Write out all of the entries, matching the original exactly.

Data for review Start Marker

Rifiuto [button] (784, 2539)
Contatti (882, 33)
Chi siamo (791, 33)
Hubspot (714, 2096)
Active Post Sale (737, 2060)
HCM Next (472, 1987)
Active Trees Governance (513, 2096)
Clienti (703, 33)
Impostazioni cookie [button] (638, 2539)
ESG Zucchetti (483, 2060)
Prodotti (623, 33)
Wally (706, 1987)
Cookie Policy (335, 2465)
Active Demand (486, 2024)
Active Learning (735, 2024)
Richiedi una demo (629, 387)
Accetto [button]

Data for review End Marker

■ **Response box**:
Rifiuto [button] (784, 2539)
Contatti (882, 33)
Chi siamo (791, 33)
Hubspot (714, 2096)
Active Post Sale (737, 2060)
HCM Next (472, 1987)
Active Trees Governance (513, 2096)
Clienti (703, 33)
Impostazioni cookie [button] (638, 2539)
ESG Zucchetti (483, 2060)
Prodotti (623, 33)
Wally (706, 1987)
Cookie Policy (335, 2465)
Active Demand (486, 2024)
Active Learning (735, 2024)
Richiedi una demo (629, 387)
Accetto [button]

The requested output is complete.